Paper No. 5
Presentation Time: 9:00 AM-6:30 PM

ROLE OF CLIMATE AND TOPOGRAPHY IN THE EVOLUTION OF SCAPHINOTUS PETERSI IN THE SKY ISLANDS OF CORONADO NATIONAL FOREST, ARIZONA


MITCHELL, Sara Gran, Department of Biology, College of the Holy Cross, PO Box B, 1 College St, Worcester, MA 01610 and OBER, Karen A., Department of Biology, College of the Holy Cross, 1 College St, Worcester, MA 01610, smitchel@holycross.edu

Geographically isolated environments such as the forest-topped peaks of the Sky Islands of Coronado National Forest (CNF) in southeastern Arizona provide natural laboratories for studying topographic and climactic factors involved in speciation and origins of biodiversity.
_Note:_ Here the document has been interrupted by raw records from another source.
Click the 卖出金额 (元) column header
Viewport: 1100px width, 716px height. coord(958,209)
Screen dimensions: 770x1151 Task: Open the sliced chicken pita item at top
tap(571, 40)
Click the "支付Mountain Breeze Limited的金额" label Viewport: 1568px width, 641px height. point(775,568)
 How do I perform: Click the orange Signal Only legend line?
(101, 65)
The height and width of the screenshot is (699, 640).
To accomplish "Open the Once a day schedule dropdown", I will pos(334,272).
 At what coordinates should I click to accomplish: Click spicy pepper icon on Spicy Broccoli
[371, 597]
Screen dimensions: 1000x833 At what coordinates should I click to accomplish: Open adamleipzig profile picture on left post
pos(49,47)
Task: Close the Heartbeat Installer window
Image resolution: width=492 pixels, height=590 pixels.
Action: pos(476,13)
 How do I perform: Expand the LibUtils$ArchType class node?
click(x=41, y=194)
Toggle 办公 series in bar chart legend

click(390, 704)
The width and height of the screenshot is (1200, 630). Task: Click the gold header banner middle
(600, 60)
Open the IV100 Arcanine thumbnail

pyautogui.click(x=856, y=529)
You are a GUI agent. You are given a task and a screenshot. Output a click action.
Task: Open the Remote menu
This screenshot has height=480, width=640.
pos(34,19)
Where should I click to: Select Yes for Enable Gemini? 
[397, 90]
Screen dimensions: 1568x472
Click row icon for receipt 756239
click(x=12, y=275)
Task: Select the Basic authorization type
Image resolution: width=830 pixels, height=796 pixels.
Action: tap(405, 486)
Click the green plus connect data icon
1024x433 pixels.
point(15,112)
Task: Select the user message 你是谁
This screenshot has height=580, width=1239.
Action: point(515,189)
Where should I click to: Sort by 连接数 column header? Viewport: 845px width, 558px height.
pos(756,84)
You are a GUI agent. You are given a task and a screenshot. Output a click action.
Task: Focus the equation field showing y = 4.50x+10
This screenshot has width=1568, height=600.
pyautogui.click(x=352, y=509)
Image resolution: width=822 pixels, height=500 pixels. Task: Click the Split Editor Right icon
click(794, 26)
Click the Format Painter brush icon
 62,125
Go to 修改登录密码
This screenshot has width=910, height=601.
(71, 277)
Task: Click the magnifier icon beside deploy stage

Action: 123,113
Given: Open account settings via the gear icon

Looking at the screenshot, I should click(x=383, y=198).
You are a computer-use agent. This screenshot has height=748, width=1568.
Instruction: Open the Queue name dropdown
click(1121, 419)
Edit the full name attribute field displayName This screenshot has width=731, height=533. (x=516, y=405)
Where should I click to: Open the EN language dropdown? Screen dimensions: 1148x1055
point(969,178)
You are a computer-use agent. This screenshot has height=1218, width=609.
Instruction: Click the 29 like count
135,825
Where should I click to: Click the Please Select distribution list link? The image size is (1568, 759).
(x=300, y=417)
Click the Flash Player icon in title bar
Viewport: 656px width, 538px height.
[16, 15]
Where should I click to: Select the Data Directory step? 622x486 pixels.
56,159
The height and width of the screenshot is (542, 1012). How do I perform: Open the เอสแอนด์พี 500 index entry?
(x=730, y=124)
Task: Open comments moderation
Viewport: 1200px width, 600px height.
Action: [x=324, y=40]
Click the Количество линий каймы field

Using an interdisciplinary combination of genetic and geospatial analyses, we examine beetle phylogeny, regional climate records, and the Quaternary paleobiogeography of the Sky Islands to evaluate four hypotheses regarding the current geographic and population genetic patterns of Scaphinotus petersi. S. petersi is a large, flightless beetle that resides only in the Sky Island conifer forests above ~1900 m.a.s.l. Our results do not support the prevailing hypothesis, which was that the S. petersi populations found on seven separate peaks became separated as temperatures warmed and became drier after the Last Glacial Maximum (LGM) and are genetically distinct today. Rather, we show that 1) only some of the peaks hold genetically distinct populations, 2) the timing of separation among the populations does not appear to coincide with specific climatic events such as post-LGM warming, and 3) there is no consistency between the timing or degree of separation and the proximity of populations. In addition, we show that S. petersi (and potentially other species endemic to the Sky Island conifer forests) may disappear from some of the lower peaks of CNF as forests essentially run out of room to retract upslope as climate warms and becomes drier.